> PROBLEM STATEMENT:
Retype the material, please. Every line must match.

> RECORDS SUPPLIED:
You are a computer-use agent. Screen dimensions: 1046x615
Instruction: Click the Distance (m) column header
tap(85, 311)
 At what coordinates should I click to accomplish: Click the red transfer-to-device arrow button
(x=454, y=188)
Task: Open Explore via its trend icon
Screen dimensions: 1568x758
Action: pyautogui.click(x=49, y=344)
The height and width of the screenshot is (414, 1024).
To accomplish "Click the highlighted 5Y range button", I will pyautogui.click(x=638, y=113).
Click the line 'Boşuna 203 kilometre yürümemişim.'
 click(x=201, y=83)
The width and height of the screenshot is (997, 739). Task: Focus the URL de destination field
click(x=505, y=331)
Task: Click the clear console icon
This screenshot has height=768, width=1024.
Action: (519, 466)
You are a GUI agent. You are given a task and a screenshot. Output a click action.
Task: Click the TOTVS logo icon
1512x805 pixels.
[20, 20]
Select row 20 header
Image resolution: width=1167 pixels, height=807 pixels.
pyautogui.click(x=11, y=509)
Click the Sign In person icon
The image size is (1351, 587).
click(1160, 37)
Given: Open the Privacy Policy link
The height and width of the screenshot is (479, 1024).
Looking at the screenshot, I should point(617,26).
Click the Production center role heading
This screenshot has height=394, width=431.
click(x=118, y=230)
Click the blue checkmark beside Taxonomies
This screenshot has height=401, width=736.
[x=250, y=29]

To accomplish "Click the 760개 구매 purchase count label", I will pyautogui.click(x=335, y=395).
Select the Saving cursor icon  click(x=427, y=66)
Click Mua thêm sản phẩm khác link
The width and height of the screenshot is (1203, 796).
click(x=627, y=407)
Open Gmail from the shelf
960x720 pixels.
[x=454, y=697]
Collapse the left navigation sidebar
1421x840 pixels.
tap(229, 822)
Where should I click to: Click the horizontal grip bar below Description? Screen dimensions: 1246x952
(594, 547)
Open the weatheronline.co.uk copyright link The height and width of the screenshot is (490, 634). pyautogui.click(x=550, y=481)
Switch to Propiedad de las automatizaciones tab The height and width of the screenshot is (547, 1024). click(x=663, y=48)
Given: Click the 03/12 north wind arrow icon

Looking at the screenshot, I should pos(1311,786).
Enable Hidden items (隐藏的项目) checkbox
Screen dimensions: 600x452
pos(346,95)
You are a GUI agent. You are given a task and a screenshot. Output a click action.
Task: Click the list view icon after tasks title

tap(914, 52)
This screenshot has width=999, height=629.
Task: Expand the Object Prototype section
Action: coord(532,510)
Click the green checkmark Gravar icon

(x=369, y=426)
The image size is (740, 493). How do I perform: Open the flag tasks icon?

> SOLUTION TO THIS EXERCISE:
You are a computer-use agent. Screen dimensions: 1046x615
Instruction: Click the Distance (m) column header
tap(85, 311)
 At what coordinates should I click to accomplish: Click the red transfer-to-device arrow button
(x=454, y=188)
Task: Open Explore via its trend icon
Screen dimensions: 1568x758
Action: pyautogui.click(x=49, y=344)
The height and width of the screenshot is (414, 1024).
To accomplish "Click the highlighted 5Y range button", I will pyautogui.click(x=638, y=113).
Click the line 'Boşuna 203 kilometre yürümemişim.'
 click(x=201, y=83)
The width and height of the screenshot is (997, 739). Task: Focus the URL de destination field
click(x=505, y=331)
Task: Click the clear console icon
This screenshot has height=768, width=1024.
Action: (519, 466)
You are a GUI agent. You are given a task and a screenshot. Output a click action.
Task: Click the TOTVS logo icon
1512x805 pixels.
[20, 20]
Select row 20 header
Image resolution: width=1167 pixels, height=807 pixels.
pyautogui.click(x=11, y=509)
Click the Sign In person icon
The image size is (1351, 587).
click(1160, 37)
Given: Open the Privacy Policy link
The height and width of the screenshot is (479, 1024).
Looking at the screenshot, I should point(617,26).
Click the Production center role heading
This screenshot has height=394, width=431.
click(x=118, y=230)
Click the blue checkmark beside Taxonomies
This screenshot has height=401, width=736.
[x=250, y=29]

To accomplish "Click the 760개 구매 purchase count label", I will pyautogui.click(x=335, y=395).
Select the Saving cursor icon  click(x=427, y=66)
Click Mua thêm sản phẩm khác link
The width and height of the screenshot is (1203, 796).
click(x=627, y=407)
Open Gmail from the shelf
960x720 pixels.
[x=454, y=697]
Collapse the left navigation sidebar
1421x840 pixels.
tap(229, 822)
Where should I click to: Click the horizontal grip bar below Description? Screen dimensions: 1246x952
(594, 547)
Open the weatheronline.co.uk copyright link The height and width of the screenshot is (490, 634). pyautogui.click(x=550, y=481)
Switch to Propiedad de las automatizaciones tab The height and width of the screenshot is (547, 1024). click(x=663, y=48)
Given: Click the 03/12 north wind arrow icon

Looking at the screenshot, I should pos(1311,786).
Enable Hidden items (隐藏的项目) checkbox
Screen dimensions: 600x452
pos(346,95)
You are a GUI agent. You are given a task and a screenshot. Output a click action.
Task: Click the list view icon after tasks title

tap(914, 52)
This screenshot has width=999, height=629.
Task: Expand the Object Prototype section
Action: coord(532,510)
Click the green checkmark Gravar icon

(x=369, y=426)
The image size is (740, 493). How do I perform: Open the flag tasks icon?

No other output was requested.